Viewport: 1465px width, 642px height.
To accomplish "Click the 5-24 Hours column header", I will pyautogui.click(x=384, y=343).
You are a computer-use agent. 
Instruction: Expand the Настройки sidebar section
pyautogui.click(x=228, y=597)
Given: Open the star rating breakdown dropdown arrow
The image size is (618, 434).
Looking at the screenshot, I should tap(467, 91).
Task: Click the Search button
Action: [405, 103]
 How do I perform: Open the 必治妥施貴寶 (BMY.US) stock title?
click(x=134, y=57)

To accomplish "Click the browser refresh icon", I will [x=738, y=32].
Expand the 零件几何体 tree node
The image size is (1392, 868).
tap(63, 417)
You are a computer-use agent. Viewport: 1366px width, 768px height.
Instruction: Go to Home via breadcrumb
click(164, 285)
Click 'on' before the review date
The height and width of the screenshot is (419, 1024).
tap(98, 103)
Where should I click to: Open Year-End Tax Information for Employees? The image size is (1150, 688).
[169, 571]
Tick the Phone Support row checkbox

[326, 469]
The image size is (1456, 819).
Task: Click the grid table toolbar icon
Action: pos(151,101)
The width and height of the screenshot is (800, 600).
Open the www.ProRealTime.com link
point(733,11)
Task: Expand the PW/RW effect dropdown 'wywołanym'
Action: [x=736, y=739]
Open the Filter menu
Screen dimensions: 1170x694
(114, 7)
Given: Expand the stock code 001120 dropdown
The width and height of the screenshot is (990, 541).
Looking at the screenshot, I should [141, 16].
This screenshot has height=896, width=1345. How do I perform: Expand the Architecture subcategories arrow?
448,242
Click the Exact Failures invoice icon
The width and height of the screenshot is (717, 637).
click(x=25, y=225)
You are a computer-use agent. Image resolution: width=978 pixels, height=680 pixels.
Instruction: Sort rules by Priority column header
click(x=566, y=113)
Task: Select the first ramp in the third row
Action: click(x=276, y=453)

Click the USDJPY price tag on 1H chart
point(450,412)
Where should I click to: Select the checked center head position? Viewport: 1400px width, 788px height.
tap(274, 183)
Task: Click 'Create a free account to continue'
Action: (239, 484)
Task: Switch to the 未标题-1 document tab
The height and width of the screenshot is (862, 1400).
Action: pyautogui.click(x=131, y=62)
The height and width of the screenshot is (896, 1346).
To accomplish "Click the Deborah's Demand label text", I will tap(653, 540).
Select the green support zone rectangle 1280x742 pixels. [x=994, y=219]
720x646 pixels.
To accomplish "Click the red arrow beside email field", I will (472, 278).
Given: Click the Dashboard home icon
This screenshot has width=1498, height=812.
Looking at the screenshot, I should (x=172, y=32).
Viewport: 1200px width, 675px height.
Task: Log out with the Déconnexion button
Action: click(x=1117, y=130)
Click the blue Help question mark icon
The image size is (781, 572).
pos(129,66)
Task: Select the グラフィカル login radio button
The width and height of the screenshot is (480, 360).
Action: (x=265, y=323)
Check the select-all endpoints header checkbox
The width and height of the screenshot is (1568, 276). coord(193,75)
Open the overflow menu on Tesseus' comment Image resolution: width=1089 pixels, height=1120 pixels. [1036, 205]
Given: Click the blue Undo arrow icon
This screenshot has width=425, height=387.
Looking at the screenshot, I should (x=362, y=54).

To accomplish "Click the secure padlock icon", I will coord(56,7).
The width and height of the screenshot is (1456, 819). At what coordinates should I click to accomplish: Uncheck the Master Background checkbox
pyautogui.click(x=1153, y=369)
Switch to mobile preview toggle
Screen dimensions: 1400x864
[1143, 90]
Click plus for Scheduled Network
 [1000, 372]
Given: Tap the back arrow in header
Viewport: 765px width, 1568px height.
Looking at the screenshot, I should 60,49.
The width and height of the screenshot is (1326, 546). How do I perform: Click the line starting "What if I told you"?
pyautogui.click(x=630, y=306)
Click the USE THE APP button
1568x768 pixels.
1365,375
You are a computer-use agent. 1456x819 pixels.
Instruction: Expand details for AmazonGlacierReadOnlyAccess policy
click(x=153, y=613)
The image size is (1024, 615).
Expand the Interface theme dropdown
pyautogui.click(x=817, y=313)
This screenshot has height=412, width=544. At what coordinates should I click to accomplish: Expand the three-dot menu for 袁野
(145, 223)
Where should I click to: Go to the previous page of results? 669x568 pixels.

- _WHAT THE TASK ASKS_
Starting at the beginning of the data and ending at the line that contains "Action: (239, 484)", inclusive, can you arrange those lines as a Markdown table with the columns Row and Line, numbering each row and leaving out blank lines?

- _TASK SOLUTION_
| Row | Line |
|---|---|
| 1 | Viewport: 1465px width, 642px height. |
| 2 | To accomplish "Click the 5-24 Hours column header", I will pyautogui.click(x=384, y=343). |
| 3 | You are a computer-use agent.  |
| 4 | Instruction: Expand the Настройки sidebar section |
| 5 | pyautogui.click(x=228, y=597) |
| 6 | Given: Open the star rating breakdown dropdown arrow |
| 7 | The image size is (618, 434). |
| 8 | Looking at the screenshot, I should tap(467, 91). |
| 9 | Task: Click the Search button |
| 10 | Action: [405, 103] |
| 11 |  How do I perform: Open the 必治妥施貴寶 (BMY.US) stock title? |
| 12 | click(x=134, y=57) |
| 13 | To accomplish "Click the browser refresh icon", I will [x=738, y=32]. |
| 14 | Expand the 零件几何体 tree node |
| 15 | The image size is (1392, 868). |
| 16 | tap(63, 417) |
| 17 | You are a computer-use agent. Viewport: 1366px width, 768px height. |
| 18 | Instruction: Go to Home via breadcrumb |
| 19 | click(164, 285) |
| 20 | Click 'on' before the review date |
| 21 | The height and width of the screenshot is (419, 1024). |
| 22 | tap(98, 103) |
| 23 | Where should I click to: Open Year-End Tax Information for Employees? The image size is (1150, 688). |
| 24 | [169, 571] |
| 25 | Tick the Phone Support row checkbox |
| 26 | [326, 469] |
| 27 | The image size is (1456, 819). |
| 28 | Task: Click the grid table toolbar icon |
| 29 | Action: pos(151,101) |
| 30 | The width and height of the screenshot is (800, 600). |
| 31 | Open the www.ProRealTime.com link |
| 32 | point(733,11) |
| 33 | Task: Expand the PW/RW effect dropdown 'wywołanym' |
| 34 | Action: [x=736, y=739] |
| 35 | Open the Filter menu |
| 36 | Screen dimensions: 1170x694 |
| 37 | (114, 7) |
| 38 | Given: Expand the stock code 001120 dropdown |
| 39 | The width and height of the screenshot is (990, 541). |
| 40 | Looking at the screenshot, I should [141, 16]. |
| 41 | This screenshot has height=896, width=1345. How do I perform: Expand the Architecture subcategories arrow? |
| 42 | 448,242 |
| 43 | Click the Exact Failures invoice icon |
| 44 | The width and height of the screenshot is (717, 637). |
| 45 | click(x=25, y=225) |
| 46 | You are a computer-use agent. Image resolution: width=978 pixels, height=680 pixels. |
| 47 | Instruction: Sort rules by Priority column header |
| 48 | click(x=566, y=113) |
| 49 | Task: Select the first ramp in the third row |
| 50 | Action: click(x=276, y=453) |
| 51 | Click the USDJPY price tag on 1H chart |
| 52 | point(450,412) |
| 53 | Where should I click to: Select the checked center head position? Viewport: 1400px width, 788px height. |
| 54 | tap(274, 183) |
| 55 | Task: Click 'Create a free account to continue' |
| 56 | Action: (239, 484) |